Male Sprague-Dawley (SD) rats were used for sepsis modeling using cecal ligation puncture (CLP). Flow cytometry was used to measure the levels of circulating BDEVs. Enzyme-linked immunosorbent assay (ELISA) was used to measure the serum levels of plasminogen activator inhibitor type 1 (PAI-1), thrombin-antithrombin (TAT), D-dimer, fibrinogen(Fib), tumor necrosis factor-alpha (TNF-α), interleukin (IL)-1β and IL-6. Nanoparticle tracking analysis (NTA) and Transmission electron microscopy (TEM) were used to identify BDEVs. Western blot (WB) was used to determine the expression of glial fibrillary acidic protein (GFAP), neuron-specific enolase (NSE), bax, bcl-2 and cleaved caspase-3. Hematoxylin-eosin (HE) and terminal deoxynucleotidyl transferase-mediated dUTP nick end labeling (TUNEL) staining were performed to detect tissue injury. Survival was monitored over the course of 168 h.

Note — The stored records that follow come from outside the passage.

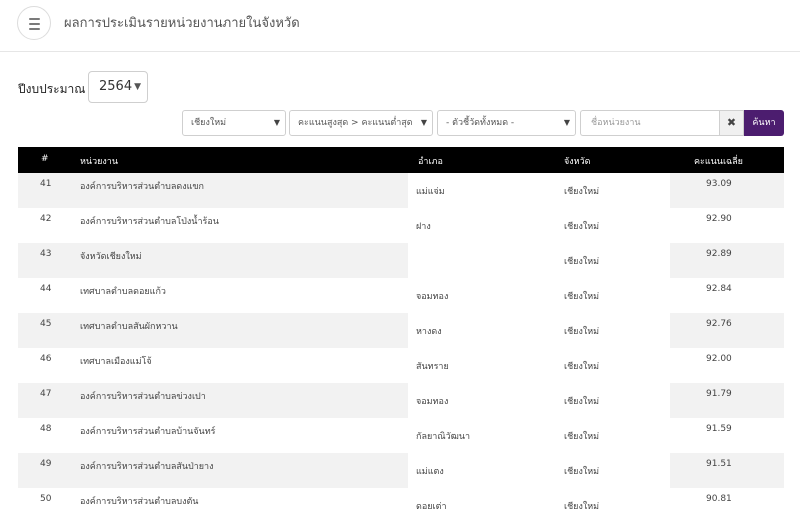 The image size is (800, 513). Describe the element at coordinates (719, 289) in the screenshot. I see `average-score: 92.84` at that location.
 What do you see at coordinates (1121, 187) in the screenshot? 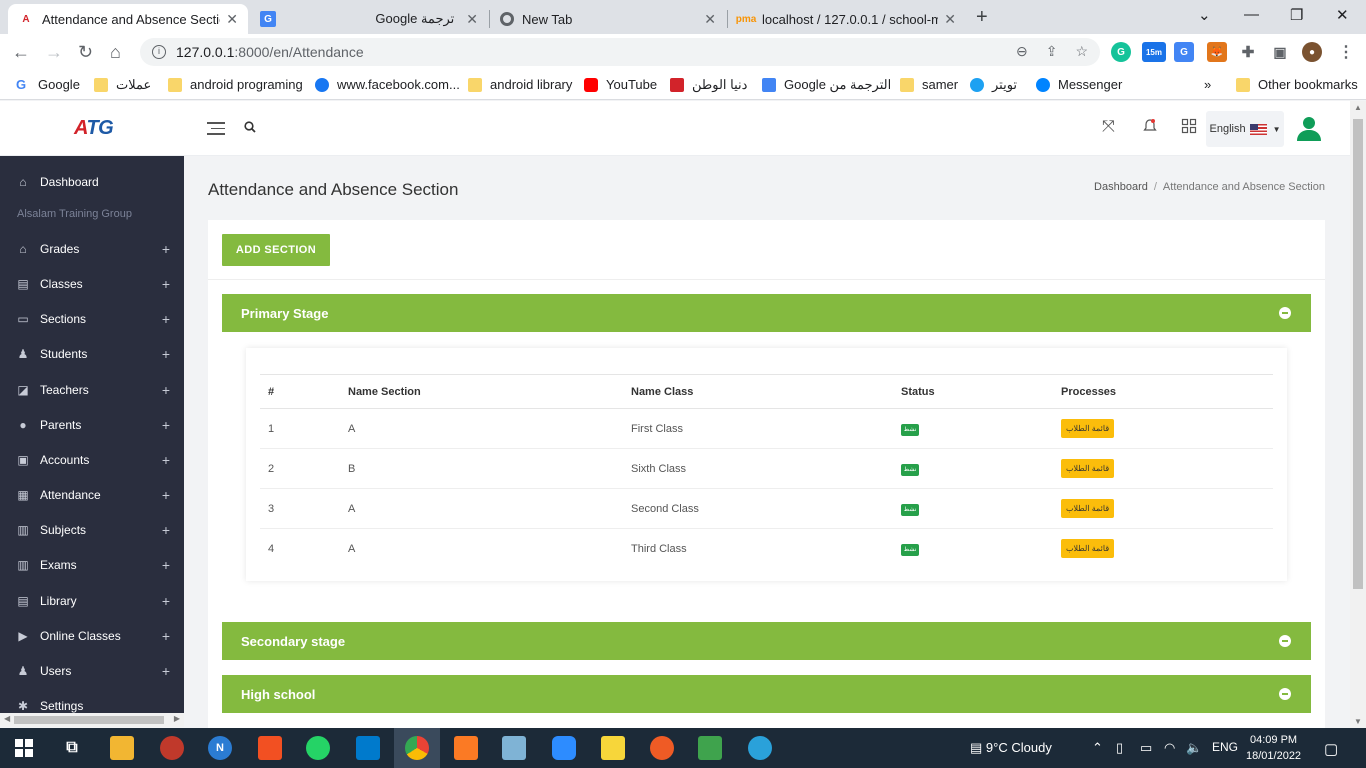
I see `breadcrumb-dashboard-link: Dashboard` at bounding box center [1121, 187].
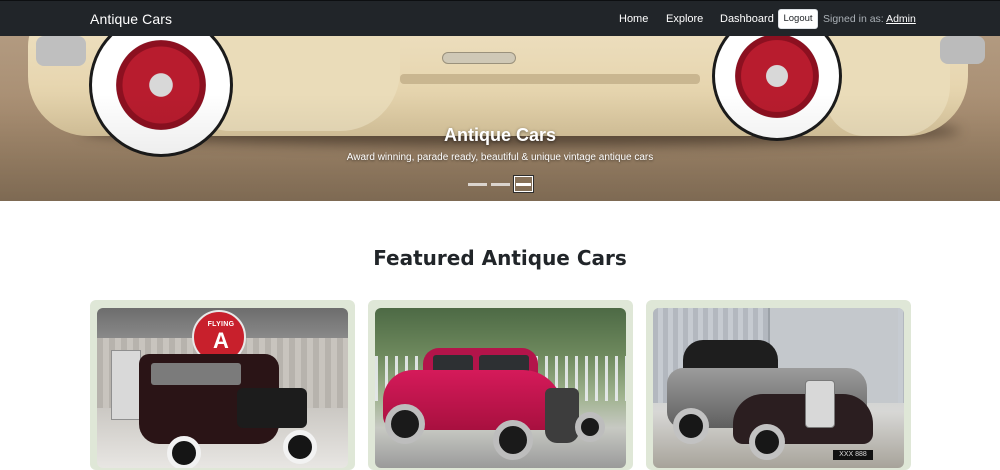  I want to click on car-photo-convertible: XXX 888, so click(778, 388).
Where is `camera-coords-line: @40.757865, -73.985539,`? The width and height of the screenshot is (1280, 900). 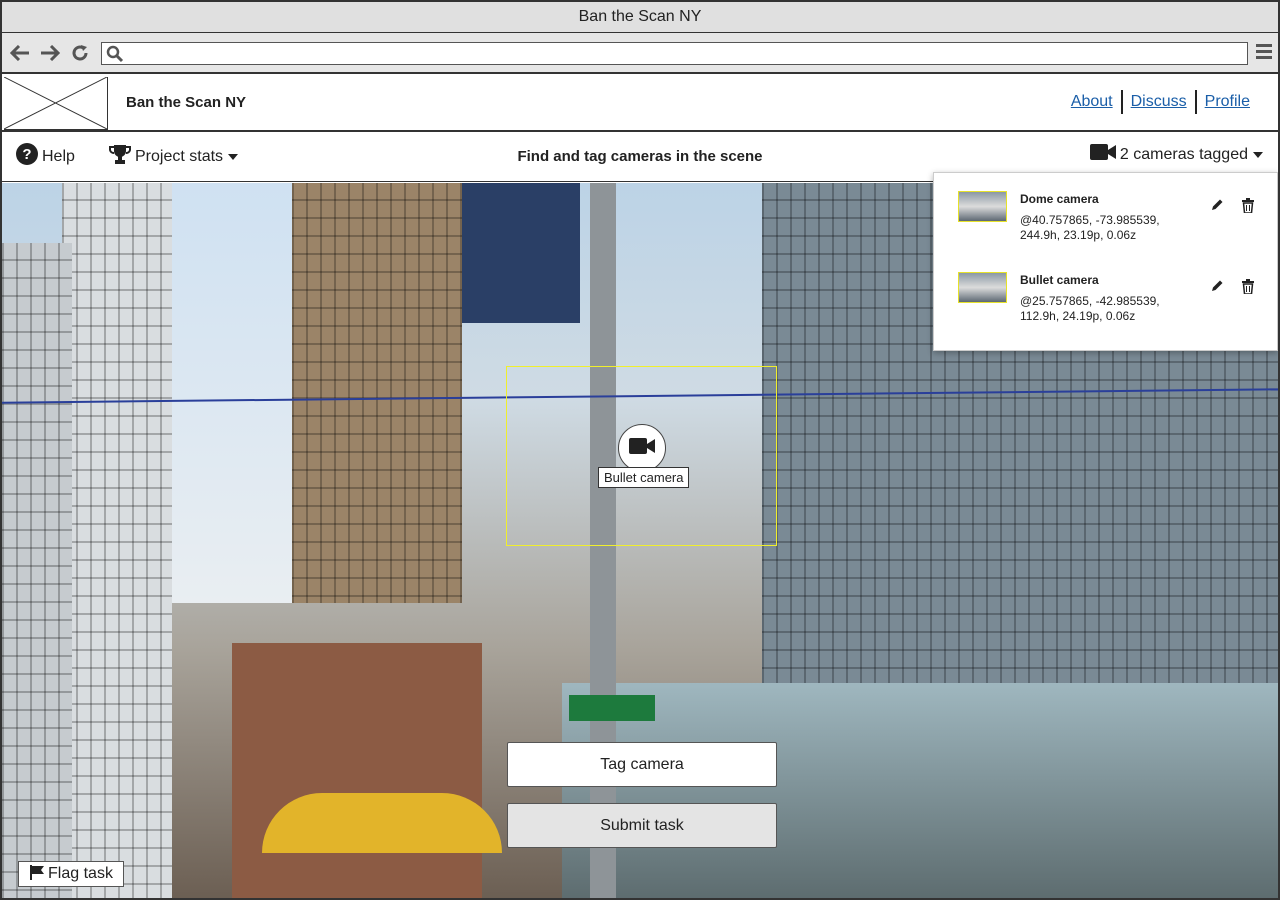 camera-coords-line: @40.757865, -73.985539, is located at coordinates (1090, 220).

We found that a large number of BDEVs were released into the circulating blood in septic rats. Moreover, we observed that BDEVs injection activated the systemic coagulation reaction and induced lung, liver and kidney inflammation and apoptosis(P < .05). Compared with BDEVs from sham-operated rats, BDEVs from septic rats exacerbated this process(P < .05).
This finding suggests that inhibiting BDEVs may yield therapeutic benefits in the treatment of sepsis-induced coagulopathy.
凝血、炎症及其他通路的激活是宿主对脓毒症感染的基本反应,但这种反应也会对宿主造成损害。据报道,脑源性细胞外囊泡(BDEVs)会导致高凝状态,可迅速发展为消耗性凝血病,这与脓毒症诱导的凝血病的病理生理过程一致。然而,BDEVs在脓毒症诱导的凝血病中的作用仍不清楚。
雄性Sprague-Dawley(SD)大鼠用于采用盲肠结扎穿刺(CLP)法建立脓毒症模型。采用流式细胞术检测循环BDEVs水平。采用酶联免疫吸附测定(ELISA)法检测血清纤溶酶原激活物抑制剂1(PAI-1)、凝血酶-抗凝血酶(TAT)、D-二聚体、纤维蛋白原(Fib)、肿瘤坏死因子-α(TNF-α)、白细胞介素(IL)-1β和IL-6水平。采用纳米颗粒跟踪分析(NTA)和透射电子显微镜(TEM)鉴定BDEVs。采用蛋白质免疫印迹法(WB)测定胶质纤维酸性蛋白(GFAP)、神经元特异性烯醇化酶(NSE)、bax、bcl-2和裂解的半胱天冬酶-3的表达。采用苏木精-伊红(HE)染色和末端脱氧核苷酸转移酶介导的dUTP缺口末端标记(TUNEL)染色检测组织损伤。在168小时内监测大鼠存活情况。
我们发现脓毒症大鼠体内大量BDEVs释放到循环血液中。此外,我们观察到注射BDEVs激活了全身凝血反应,并诱导肺、肝和肾发生炎症和细胞凋亡(P < 0.05)。与假手术大鼠的BDEVs相比,脓毒症大鼠的BDEVs加剧了这一过程(P < 0.05)。
这一发现表明,抑制BDEVs可能对脓毒症诱导的凝血病治疗有益。